Ranked Choice Voting (“RCV”) ensures that candidates with the best ideas – not the biggest bank accounts – have a fair shot at running and winning.

In most elections today, you pick one candidate. With Ranked Choice Voting, you can rank candidates in the order you prefer them — 1st choice, 2nd choice, 3rd choice, and so on. If your 1st choice can’t win, your vote instantly counts toward your backup choice.

Ranked Choice ballot example
RCV is a simple, fair, and easy way to enable more voices and provide more choices for Michigan voters.
RCV ensures the winning candidate has majority (more than 50%) support and that similar candidates can’t split the vote or “spoil” the election.
Instead of picking just one candidate, RCV allows you to rank any or even all the candidates on your ballot — ensuring every vote matters.

How It Works

In Ranked Choice Voting (RCV), voters rank as many candidates as they want in order of preference. This improved voting method gives voters more freedom, more expression, and more power. Instead of picking just one candidate, a voter has the option to rank their candidates in order of preference — 1st, 2nd, 3rd, and so on.

RCV is a simple change to the ballot that enables a better voter experience, better campaigns, and ultimately, better government.

How to Win Under Ranked Choice Voting

Ballots are counted in “instant runoff rounds” where contestants receiving the fewest top-choices are eliminated and their supporters’ ballots are then counted toward the next choice indicated on each.

This process “consolidates” the voting power of like-minded voters, no matter how many candidates are running, rather than seeing the strength of their votes diluted and divided between multiple similar candidates. It means no more “spoiler problem”, so more candidates with a variety of backgrounds or ideas can run without worrying about distorting the outcome of the election.

These rounds repeat until one candidate has the support of more than half of the voters. Because winning requires a broad majority of support, candidates need to earn their opponents’ supporters’ 2nd and 3rd choice votes on the ballot. This encourages them to find common ground and talk about the substance of issues, rather than mudslinging — which alienates voters.

Why It Matters

People are fed up with toxic politics and unresponsive, gridlocked government dominated by powerful special interests. Grassroots leaders across the country are organizing to solve the source of the problem — our flawed election system.

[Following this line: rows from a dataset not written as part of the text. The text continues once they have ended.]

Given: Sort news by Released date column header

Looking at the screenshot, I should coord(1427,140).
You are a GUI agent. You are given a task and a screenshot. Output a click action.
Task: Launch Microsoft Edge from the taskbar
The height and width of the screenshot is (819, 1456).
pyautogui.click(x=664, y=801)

Our current “pick-one” plurality election system punishes voters with “wasting their vote” if they choose their actual favorite and don’t use their ballot to support a “front-runner” candidate or one from the two major parties. It lets unpopular politicians win by allowing candidates to be elected even when the majority of voters oppose them. This system, known as “first-past-the-post” voting, makes elections toxic by incentivizing candidates to beat down their opponents and exaggerate differences, missing opportunities to reinforce areas of agreement that unify the electorate and create consensus for getting important things done after the election.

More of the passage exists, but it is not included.